***** MATERIAL FOR THIS EXERCISE

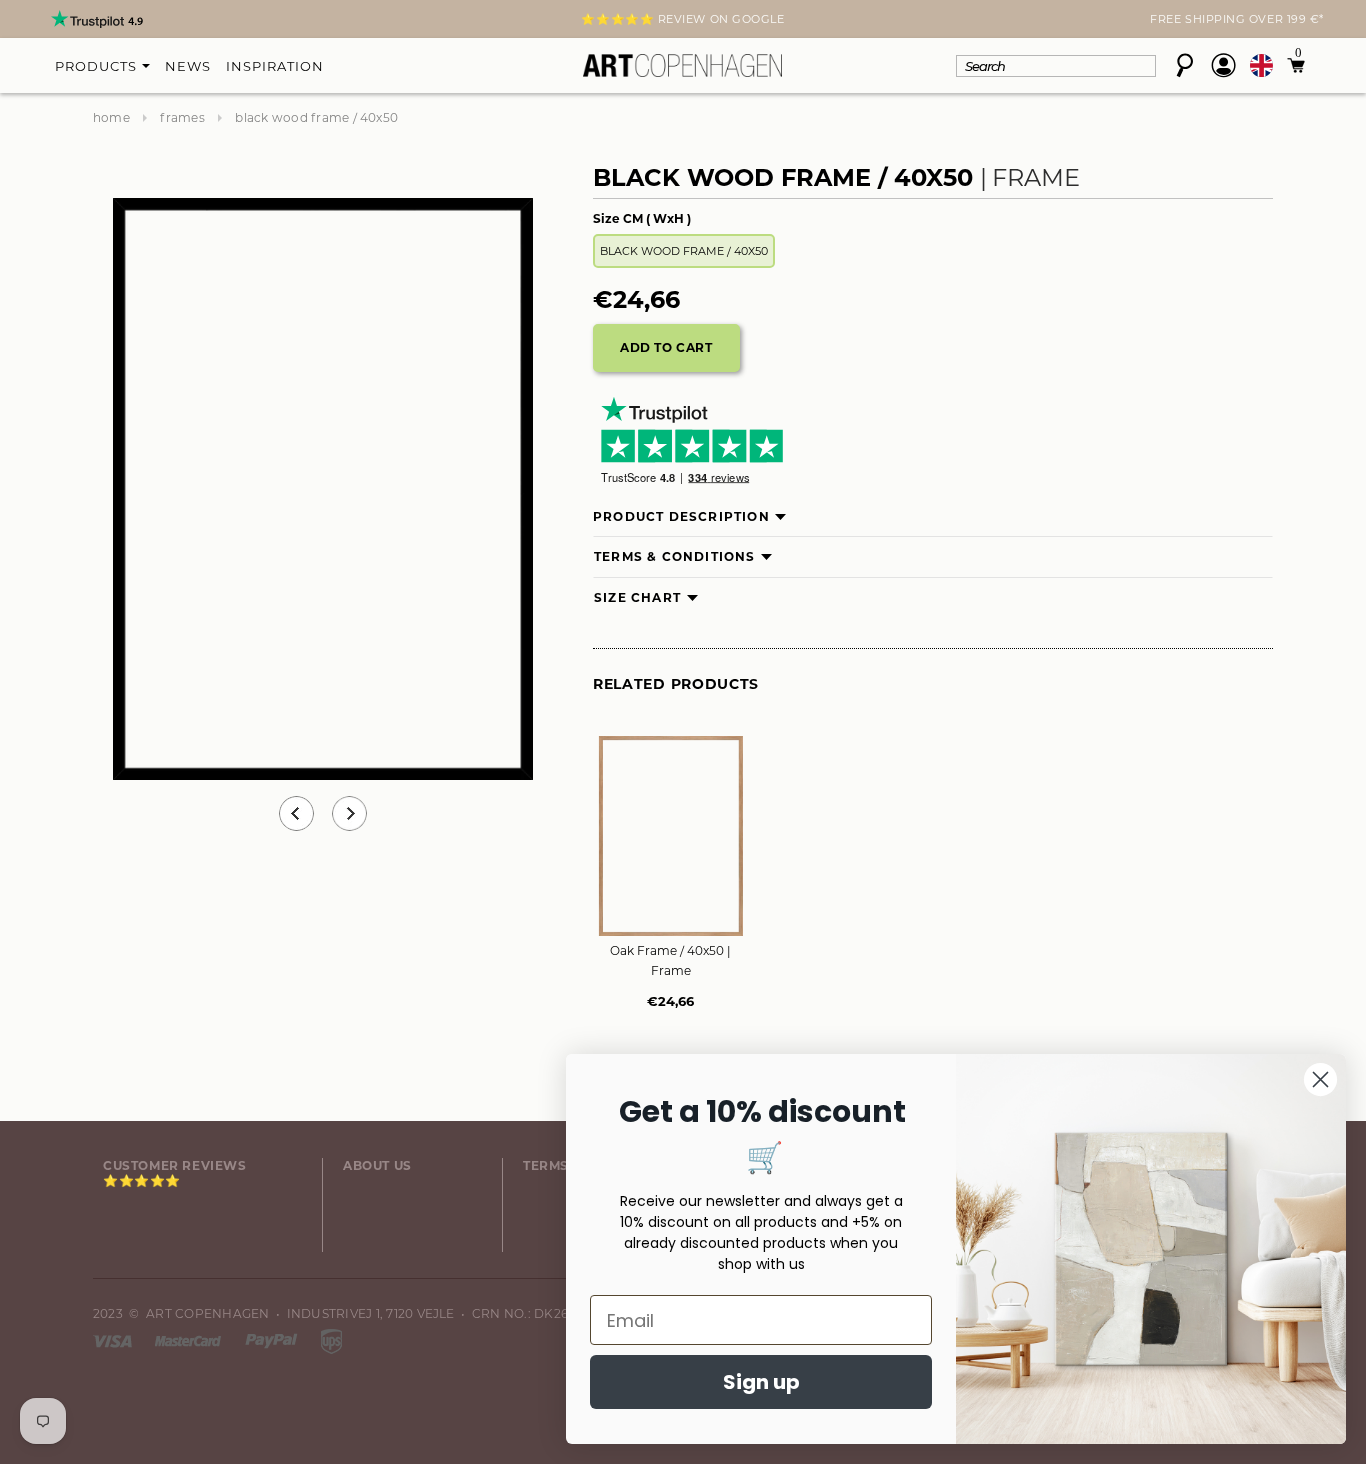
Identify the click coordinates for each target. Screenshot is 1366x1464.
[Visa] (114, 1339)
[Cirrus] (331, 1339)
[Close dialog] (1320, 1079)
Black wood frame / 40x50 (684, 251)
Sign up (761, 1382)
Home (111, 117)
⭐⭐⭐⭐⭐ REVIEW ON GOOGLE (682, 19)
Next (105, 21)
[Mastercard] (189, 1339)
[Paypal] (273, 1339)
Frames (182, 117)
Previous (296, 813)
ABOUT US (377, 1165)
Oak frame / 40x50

**********

Copy out all the data exactly; skip the pictures.

#### PROBLEM SOLUTION:
Identify the click coordinates for each target. Screenshot is 1366x1464.
[Visa] (114, 1339)
[Cirrus] (331, 1339)
[Close dialog] (1320, 1079)
Black wood frame / 40x50 (684, 251)
Sign up (761, 1382)
Home (111, 117)
⭐⭐⭐⭐⭐ REVIEW ON GOOGLE (682, 19)
Next (105, 21)
[Mastercard] (189, 1339)
[Paypal] (273, 1339)
Frames (182, 117)
Previous (296, 813)
ABOUT US (377, 1165)
Oak frame / 40x50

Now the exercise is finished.